In 'Topics in Random Matrix Theory' by Terence Tao, Exercise 2.4.3 and Exercise 2.4.4 deals with the stability of the empirical spectral distribution (ESD) w.r.t. some perturbations:
Let $M_{n}$ and $N_{n}$ be sequences of random Hermitian matrix ensembles.
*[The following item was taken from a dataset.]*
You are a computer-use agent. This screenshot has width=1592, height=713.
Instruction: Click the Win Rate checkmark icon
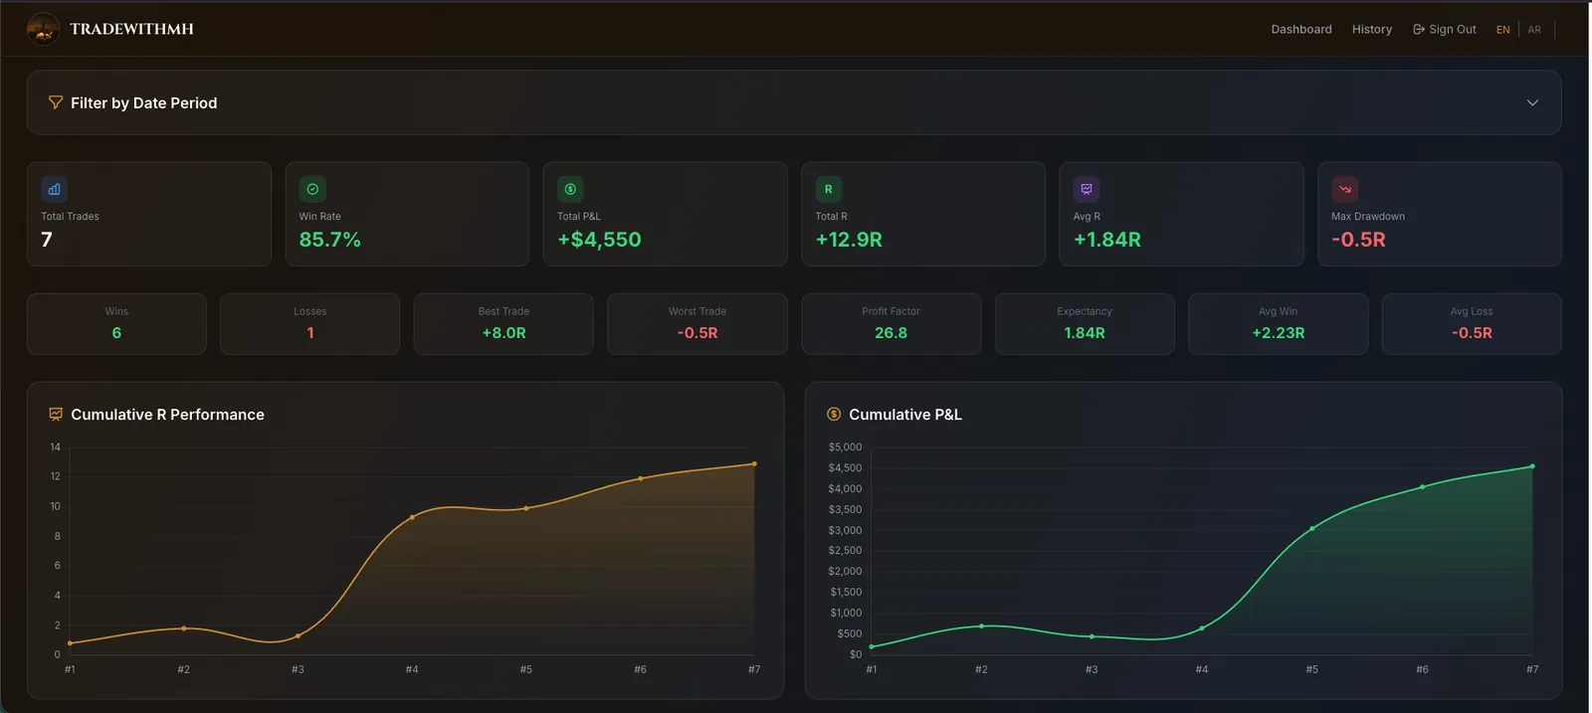click(x=312, y=189)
Let $\mu$ a (deterministic) probability measure.
Exercise 2.4.3. If $\mu_{\frac{1}{\sqrt{n}} M_{n}} \rightarrow \mu$ a.s. and $\frac{1}{n^2} \| N_{n} \|_{F}^2 \rightarrow 0$ a.s., then $\mu_{ \frac{1}{\sqrt{n}} ( M_{n} + N_{n})} \rightarrow \mu$ a.s..
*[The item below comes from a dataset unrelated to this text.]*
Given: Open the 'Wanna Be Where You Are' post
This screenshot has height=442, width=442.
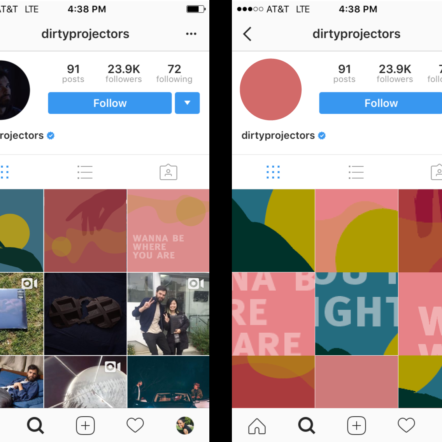Looking at the screenshot, I should pyautogui.click(x=168, y=230).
Exercise 2.4.4. If $\mu_{\frac{1}{\sqrt{n}} M_{n}} \rightarrow \mu$ a.s. and $\frac{1}{n} \operatorname{rank} (N_{n}) \rightarrow 0$ a.s., then $\mu_{ \frac{1}{\sqrt{n}} ( M_{n} + N_{n})} \rightarrow \mu$ a.s..
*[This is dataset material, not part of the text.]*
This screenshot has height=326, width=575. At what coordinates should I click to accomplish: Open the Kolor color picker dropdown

I solved Exercise 2.4.3., which was just a corollary of Lemma 2.4.3. The hint for Exercise 2.4.4 was to use the Weyl inequalities instead of the Wielandt-Hoffman inequality. But Weyl inequalities contain terms of 'operator norm', not 'rank'. Some identities I recall are $$ \| A \|_{op} \le \| A \|_{F} \le \sqrt{\operatorname{rank} (A)} \| A\|_{op}$$ for Hermitian matrix $A$, and $$ \| A \|_{op} = \sigma(A)$$ for diagonalizable matrix $A$, where $\sigma(A)$ is the spectral radius of $A$.
My questions are:
(1) Any relationship between rank and operator norm of a Hermitian matrix?
(2) Does the assumption $\frac{1}{n} \operatorname{rank}(N_{n}) \rightarrow 0$ a.s. implies $\|M_{n} \|_{op} = o(n)$?